> [Exercise data]
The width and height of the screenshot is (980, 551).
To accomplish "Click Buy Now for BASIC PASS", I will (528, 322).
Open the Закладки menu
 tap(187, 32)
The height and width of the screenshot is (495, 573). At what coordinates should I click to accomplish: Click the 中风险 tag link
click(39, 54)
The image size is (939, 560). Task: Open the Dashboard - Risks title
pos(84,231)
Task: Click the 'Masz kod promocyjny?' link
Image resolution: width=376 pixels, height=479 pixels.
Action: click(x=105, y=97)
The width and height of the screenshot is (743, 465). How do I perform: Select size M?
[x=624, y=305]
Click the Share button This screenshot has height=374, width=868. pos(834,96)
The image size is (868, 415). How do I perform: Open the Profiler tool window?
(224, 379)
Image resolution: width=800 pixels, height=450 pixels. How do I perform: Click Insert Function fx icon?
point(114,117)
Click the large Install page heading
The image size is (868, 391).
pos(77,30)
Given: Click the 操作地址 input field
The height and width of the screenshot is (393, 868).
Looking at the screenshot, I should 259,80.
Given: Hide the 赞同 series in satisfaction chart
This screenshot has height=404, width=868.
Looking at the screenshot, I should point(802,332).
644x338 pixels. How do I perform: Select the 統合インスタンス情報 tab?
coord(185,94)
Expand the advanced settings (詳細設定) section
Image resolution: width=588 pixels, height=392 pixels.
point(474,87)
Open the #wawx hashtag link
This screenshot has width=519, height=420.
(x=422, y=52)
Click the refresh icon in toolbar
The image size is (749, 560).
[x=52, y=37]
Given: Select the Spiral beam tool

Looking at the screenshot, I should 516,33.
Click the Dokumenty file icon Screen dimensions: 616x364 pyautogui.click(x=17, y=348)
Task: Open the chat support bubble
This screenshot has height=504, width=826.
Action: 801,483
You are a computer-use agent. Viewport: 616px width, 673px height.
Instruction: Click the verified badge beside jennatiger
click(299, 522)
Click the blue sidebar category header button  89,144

> [Task to carry out]
Looking at the entries above, state the number of lines that contain "button" and add nothing more.

> [Written response]
2